Das papierlose Büro ist und bleibt eine Illusion – trotz (und wegen) elektronischer Datenverarbeitung. Wir lesen weiterhin lieber auf Papier, weil wir die Informationen darauf besser „begreifen“. Darum drucken wir E-Mails wie auch Internetseiten erst einmal aus. Das gibt uns ein Gefühl der Sicherheit. Digitale Daten sind uns nicht geheuer. Deshalb archivieren wir neben elektronischen Speichern auch weiterhin in dicken, geduldigen Leitz-Ordnern. Unser Hunger nach Papier ist nach wie vor gewaltig.
Der Papierverbrauch hat sich in Deutschland seit 1950 verzwölffacht. Jeder verwendet durchschnittlich 230 kg Papier im Jahr – das entspricht pro Tag dem Material eines Harry-Potter-Bandes. Wertvoller Wald wird dafür abgeholzt, pro Jahr nimmt dessen Fläche um rund 15 Millionen Hektar ab, also etwa um das doppelte Areal von Bayern. Zwischen 14 und 20 Prozent des geernteten Holzes wird für die Papierherstellung verwendet. Wie lassen sich trotz weltweit zunehmenden Bedarfs die Umweltauswirkungen minimieren und wertvolle Ressourcen schonen? Antwort: mit Recyclingpapier.

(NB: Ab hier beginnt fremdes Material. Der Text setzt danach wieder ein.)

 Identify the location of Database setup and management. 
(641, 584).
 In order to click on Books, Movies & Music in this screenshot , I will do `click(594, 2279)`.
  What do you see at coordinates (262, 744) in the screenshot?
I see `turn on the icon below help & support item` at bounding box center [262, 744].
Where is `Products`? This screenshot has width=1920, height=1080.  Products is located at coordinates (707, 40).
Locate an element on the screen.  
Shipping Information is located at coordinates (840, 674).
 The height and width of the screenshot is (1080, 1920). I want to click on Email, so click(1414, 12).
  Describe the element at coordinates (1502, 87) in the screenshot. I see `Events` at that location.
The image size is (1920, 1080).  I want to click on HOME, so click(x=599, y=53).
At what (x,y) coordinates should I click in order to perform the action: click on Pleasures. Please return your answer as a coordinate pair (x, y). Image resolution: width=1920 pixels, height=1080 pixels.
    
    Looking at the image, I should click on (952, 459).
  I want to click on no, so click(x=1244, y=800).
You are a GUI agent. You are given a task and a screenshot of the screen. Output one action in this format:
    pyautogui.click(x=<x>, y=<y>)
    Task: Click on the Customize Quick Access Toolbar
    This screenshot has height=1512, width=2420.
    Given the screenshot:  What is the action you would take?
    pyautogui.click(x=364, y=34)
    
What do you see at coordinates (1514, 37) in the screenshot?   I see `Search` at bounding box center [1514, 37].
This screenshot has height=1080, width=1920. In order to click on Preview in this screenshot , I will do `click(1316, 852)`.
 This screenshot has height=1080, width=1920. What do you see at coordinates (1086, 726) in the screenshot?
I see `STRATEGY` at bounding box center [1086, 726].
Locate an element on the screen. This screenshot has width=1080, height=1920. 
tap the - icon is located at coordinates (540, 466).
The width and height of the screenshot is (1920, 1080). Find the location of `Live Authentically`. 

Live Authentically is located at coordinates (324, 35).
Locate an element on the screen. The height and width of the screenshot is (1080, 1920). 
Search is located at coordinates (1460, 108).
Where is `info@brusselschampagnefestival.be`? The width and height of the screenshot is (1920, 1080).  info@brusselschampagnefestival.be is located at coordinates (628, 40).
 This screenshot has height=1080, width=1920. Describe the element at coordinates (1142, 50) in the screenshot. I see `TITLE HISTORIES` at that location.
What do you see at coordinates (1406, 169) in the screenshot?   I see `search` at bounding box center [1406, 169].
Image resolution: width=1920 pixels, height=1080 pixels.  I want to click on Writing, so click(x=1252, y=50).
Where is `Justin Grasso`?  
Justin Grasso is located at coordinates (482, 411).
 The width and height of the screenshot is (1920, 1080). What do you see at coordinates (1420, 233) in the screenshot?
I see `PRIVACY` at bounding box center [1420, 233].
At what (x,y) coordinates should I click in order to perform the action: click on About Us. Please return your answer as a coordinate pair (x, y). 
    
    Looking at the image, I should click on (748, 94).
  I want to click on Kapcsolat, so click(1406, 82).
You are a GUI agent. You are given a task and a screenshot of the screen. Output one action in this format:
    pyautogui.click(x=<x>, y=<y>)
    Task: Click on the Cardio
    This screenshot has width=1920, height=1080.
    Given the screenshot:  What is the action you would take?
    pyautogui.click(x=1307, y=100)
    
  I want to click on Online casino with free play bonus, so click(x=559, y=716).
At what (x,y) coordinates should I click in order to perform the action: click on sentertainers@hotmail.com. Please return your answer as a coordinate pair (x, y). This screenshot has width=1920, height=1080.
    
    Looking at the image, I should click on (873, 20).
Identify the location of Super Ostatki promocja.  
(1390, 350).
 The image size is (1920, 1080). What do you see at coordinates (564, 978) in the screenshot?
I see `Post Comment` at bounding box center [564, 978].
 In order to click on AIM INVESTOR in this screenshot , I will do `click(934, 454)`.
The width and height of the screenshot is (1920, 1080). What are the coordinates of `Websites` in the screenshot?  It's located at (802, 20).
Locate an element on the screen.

Recyclingpapier wird zu 100 Prozent aus Altpapier hergestellt. Dessen Druckfarben werden durch das so genannte De-Inking-Verfahren entfernt. Dabei wird der graue Altpapierbrei mit Hilfe verschiedener Chemikalien gewaschen und die herausgelösten Farbpartikel anschließend abgesaugt. Meistens wird das Papier noch mit Sauerstoff gebleicht, um es optisch aufzuhellen. Recyclingpapier gibt es je nach Bleichverfahren mit einem Weißegrad von bis zu 90 Prozent.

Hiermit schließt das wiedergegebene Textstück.